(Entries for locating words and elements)
- - -

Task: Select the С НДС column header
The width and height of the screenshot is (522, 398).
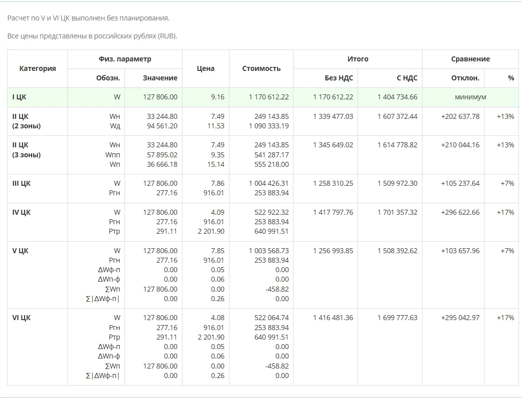Action: click(x=406, y=78)
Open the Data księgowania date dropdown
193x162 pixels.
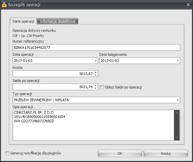click(178, 61)
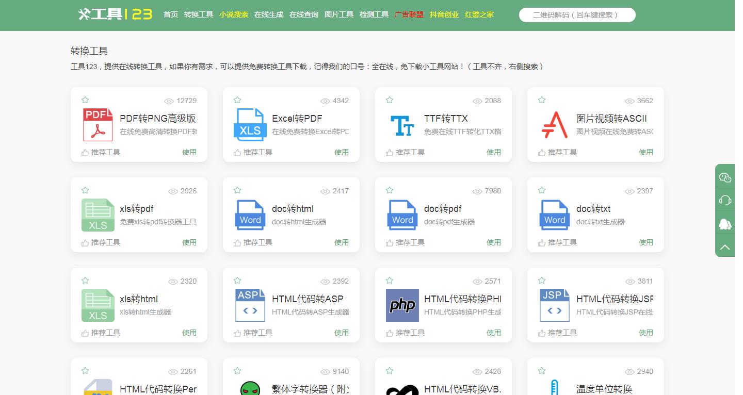This screenshot has width=743, height=395.
Task: Toggle the star favorite on PDF转PNG高级版
Action: tap(85, 100)

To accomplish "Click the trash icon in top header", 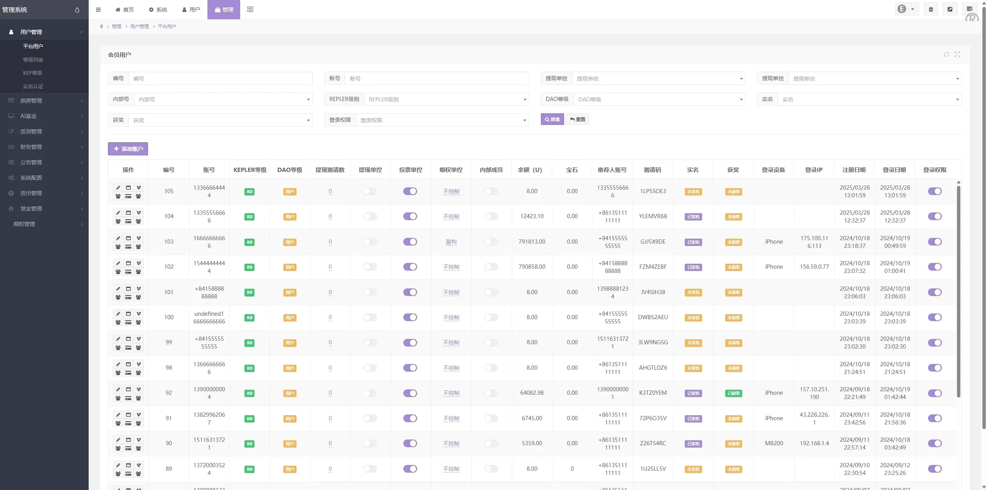I will coord(931,9).
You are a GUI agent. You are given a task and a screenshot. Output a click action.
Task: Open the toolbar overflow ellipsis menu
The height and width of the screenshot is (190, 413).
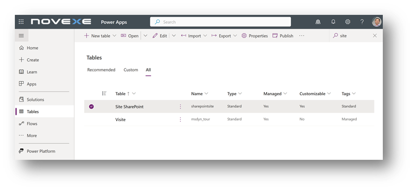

- - -

### WHAT TO DO
Transcribe the stretch of the listing from the line containing "You are a GUI" through the end of the listing, leaving the pictures out.

### REPLY TO THE EXERCISE
You are a GUI agent. You are given a task and a screenshot. Output a click action.
Task: Open the toolbar overflow ellipsis menu
The height and width of the screenshot is (190, 413).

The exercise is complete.